On the other hand, the Body needs to achieve nothing. In a perfect world, all gyms should be suspect. In a perfect world, any body should claim its place on a pedestal. We are afraid of nudity because we are disconnected from our selves. We are closing our eyes while looking at ourselves naked in mirrors because we are afraid of death. What we need to learn from the marble bodies of statues and sprawling nude paintings in the world’s museums is that our physical existence has a continuum the way our spiritual existence does. If you are an artist working in photography, you will never take a photograph of a nude woman tied with ropes, wearing a gas mask in front of a Christmas tree, or showing a gun in her mouth. All this comes from a primeval violent instinct toward women that has been perpetuated by the media in all sorts of ways, from the original King Kong movie to contemporary advertising. Nudity is always silent. Pornography is always loud. Any image lacking poetry is pornographic.
So, I am advocating a return to basics. I believe that the Body deserves better than the slavery of work, sex and war. The Body deserves to be put back on the pedestals from which we removed it back when religion took out its giant syringes and extracted pleasure and sacredness like two tumors out of one of the few remaining sacred places on Earth. Our shame in front of our mirrors made us slaves to those mirrors, to the perpetual need to prove ourselves. Mirrors should be philosophical instruments, not surgical devices.

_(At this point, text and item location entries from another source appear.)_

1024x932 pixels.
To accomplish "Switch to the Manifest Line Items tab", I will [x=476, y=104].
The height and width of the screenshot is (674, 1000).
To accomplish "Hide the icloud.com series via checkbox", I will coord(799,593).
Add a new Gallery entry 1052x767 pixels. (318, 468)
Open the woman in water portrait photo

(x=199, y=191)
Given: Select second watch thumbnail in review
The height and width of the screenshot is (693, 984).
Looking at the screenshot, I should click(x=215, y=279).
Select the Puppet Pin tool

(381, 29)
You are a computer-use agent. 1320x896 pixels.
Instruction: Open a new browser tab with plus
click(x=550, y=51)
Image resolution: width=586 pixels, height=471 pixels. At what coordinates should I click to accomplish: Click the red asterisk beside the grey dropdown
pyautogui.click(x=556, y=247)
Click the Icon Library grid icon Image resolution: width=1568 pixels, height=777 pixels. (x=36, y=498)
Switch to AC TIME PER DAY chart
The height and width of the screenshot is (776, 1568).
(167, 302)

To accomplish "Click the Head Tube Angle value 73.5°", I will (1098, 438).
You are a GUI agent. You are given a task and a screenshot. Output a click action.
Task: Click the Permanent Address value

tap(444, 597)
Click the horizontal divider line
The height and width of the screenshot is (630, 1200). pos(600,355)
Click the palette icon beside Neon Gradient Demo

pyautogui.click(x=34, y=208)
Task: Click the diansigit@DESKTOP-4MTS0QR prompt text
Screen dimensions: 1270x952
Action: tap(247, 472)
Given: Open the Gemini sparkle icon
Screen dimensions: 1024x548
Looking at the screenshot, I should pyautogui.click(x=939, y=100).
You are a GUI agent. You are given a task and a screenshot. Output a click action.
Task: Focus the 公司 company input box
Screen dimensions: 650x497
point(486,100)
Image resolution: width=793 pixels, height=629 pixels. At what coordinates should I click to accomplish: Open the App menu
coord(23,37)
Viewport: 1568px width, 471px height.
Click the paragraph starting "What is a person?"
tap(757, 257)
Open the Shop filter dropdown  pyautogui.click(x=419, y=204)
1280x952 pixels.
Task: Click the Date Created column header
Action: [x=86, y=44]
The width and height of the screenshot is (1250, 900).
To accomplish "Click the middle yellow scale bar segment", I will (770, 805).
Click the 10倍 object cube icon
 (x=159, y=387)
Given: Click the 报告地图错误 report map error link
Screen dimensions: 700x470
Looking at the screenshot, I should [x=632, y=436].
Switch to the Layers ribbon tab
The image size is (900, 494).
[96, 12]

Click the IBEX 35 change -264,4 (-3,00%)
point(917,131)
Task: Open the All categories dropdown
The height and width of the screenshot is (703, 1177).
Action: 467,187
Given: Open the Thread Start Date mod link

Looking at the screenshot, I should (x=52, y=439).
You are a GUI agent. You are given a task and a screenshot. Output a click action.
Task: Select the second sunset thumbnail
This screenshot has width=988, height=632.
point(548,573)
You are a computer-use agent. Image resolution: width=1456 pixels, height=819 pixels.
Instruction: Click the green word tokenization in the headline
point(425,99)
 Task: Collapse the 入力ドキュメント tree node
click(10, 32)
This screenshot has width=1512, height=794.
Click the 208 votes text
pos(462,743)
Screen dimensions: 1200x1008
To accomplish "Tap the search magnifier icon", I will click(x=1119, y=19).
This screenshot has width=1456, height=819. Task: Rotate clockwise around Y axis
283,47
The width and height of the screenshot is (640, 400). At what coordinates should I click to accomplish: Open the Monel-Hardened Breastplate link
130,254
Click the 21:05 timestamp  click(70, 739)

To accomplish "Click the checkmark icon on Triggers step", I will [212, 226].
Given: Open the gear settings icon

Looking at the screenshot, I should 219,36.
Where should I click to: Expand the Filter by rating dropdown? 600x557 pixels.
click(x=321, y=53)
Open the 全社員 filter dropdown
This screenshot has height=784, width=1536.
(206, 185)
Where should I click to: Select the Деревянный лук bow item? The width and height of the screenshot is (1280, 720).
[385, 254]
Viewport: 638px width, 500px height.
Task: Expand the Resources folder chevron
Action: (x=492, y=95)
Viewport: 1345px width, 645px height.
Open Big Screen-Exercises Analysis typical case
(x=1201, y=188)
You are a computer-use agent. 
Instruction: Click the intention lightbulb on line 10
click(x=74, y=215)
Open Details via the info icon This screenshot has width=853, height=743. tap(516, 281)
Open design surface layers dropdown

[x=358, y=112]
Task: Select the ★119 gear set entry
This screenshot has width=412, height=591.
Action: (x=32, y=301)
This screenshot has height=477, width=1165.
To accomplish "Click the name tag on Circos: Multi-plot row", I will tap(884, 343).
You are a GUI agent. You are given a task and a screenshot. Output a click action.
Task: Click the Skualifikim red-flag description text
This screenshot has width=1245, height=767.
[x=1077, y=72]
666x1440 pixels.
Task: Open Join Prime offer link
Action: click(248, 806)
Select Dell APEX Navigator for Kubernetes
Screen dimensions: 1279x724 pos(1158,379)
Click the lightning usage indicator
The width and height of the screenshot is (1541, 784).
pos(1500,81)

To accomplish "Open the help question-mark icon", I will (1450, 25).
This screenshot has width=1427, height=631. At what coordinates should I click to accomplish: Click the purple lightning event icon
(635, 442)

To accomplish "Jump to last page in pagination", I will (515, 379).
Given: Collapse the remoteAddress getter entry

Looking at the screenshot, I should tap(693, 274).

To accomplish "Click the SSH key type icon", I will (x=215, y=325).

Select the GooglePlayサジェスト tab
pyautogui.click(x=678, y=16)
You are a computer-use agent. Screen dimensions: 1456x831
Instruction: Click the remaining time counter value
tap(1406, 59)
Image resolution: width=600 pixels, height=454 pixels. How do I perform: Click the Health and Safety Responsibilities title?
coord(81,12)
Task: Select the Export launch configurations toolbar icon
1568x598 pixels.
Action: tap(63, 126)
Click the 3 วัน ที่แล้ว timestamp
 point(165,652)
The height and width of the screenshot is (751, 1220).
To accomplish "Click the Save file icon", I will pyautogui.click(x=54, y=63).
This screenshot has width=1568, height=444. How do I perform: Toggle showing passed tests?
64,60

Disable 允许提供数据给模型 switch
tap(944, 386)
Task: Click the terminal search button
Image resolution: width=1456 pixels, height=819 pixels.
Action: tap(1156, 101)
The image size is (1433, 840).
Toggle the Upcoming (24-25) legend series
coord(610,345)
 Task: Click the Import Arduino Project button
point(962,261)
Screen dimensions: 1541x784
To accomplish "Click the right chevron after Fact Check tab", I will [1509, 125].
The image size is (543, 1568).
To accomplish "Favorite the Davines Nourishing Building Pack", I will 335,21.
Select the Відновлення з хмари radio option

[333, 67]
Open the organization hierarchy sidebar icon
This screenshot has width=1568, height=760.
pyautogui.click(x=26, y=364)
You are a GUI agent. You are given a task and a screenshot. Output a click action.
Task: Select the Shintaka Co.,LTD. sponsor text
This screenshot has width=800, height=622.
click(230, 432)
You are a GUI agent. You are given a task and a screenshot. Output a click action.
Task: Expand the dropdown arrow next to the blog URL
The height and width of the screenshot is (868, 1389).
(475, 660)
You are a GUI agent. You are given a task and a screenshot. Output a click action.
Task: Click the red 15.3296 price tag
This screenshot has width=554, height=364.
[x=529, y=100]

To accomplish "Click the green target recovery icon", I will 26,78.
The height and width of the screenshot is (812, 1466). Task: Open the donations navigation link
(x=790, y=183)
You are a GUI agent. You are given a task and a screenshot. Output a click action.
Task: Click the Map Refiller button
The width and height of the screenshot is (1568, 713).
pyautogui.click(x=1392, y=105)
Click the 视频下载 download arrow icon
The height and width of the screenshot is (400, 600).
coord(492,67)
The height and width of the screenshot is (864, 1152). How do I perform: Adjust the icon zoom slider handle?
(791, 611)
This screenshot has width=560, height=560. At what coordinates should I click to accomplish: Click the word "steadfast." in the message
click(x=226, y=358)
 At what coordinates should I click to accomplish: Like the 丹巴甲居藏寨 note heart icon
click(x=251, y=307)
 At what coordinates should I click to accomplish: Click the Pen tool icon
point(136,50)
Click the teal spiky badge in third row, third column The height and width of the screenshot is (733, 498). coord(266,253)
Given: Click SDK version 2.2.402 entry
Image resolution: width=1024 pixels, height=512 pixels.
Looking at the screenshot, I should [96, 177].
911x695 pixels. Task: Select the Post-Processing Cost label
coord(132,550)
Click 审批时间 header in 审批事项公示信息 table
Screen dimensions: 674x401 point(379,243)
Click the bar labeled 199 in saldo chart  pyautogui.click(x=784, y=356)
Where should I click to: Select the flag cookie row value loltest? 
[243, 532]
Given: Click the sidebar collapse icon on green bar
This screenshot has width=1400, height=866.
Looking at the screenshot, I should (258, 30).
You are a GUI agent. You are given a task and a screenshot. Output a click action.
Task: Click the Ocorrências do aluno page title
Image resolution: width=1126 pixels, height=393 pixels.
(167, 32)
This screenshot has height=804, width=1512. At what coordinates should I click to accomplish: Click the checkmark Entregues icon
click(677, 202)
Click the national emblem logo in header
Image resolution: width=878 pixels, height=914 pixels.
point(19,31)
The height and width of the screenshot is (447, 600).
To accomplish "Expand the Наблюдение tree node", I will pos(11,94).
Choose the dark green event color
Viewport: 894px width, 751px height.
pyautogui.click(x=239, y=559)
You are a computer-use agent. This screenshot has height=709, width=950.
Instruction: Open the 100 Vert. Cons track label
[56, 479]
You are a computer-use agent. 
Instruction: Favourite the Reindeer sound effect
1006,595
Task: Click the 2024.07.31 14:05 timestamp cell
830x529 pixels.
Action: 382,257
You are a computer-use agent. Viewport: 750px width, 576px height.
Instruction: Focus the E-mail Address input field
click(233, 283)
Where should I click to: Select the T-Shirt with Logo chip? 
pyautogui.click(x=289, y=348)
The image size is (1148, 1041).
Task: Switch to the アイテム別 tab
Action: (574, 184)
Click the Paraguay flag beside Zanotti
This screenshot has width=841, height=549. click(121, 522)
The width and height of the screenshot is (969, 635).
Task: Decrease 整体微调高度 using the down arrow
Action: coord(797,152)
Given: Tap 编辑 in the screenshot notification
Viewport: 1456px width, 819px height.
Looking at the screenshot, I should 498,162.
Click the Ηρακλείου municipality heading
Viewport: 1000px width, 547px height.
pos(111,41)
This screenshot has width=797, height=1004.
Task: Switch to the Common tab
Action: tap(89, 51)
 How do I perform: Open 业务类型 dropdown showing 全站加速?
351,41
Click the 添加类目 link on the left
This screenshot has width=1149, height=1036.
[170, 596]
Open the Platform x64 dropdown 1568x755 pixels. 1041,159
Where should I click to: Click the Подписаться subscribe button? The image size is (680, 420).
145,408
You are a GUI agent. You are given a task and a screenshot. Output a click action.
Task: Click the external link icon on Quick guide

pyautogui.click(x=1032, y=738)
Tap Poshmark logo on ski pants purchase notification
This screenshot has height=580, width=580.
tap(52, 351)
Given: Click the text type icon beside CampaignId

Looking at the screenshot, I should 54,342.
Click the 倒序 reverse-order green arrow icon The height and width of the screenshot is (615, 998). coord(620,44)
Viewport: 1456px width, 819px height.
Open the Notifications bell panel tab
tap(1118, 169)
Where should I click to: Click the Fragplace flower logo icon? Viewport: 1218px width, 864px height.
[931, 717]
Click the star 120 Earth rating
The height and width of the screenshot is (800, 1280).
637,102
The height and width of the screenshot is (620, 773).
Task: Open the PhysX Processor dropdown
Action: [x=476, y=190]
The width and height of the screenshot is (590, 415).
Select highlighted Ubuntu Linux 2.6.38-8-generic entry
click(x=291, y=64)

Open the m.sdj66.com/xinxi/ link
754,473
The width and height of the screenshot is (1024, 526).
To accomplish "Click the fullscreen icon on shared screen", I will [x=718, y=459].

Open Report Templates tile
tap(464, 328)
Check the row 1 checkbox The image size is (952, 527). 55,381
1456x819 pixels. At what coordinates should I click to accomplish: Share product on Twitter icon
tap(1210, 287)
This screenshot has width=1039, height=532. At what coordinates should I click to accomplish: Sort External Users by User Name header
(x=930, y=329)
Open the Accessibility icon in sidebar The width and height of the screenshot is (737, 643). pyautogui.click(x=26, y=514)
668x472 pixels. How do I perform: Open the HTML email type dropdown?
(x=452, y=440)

Maybe the silence inherent in photographs will find its way back to us and remind us that stillness is as necessary as movement and as essential to the understanding of who we are. Speed, one of our century’s many drugs, does not facilitate understanding. We live in a world of fast moving mirrors. There is not enough time and courage to reflect ourselves in them. What we get is fragments that we fail to reassemble: the puzzle has too many pieces and we have also lost the instructions. Yet, for me, every click of the shutter release button is a contribution to somehow putting the puzzle back together. It’s a start. Perhaps we should start thinking about shattering all our mirrors and claim again our place in the world as sculptors with light.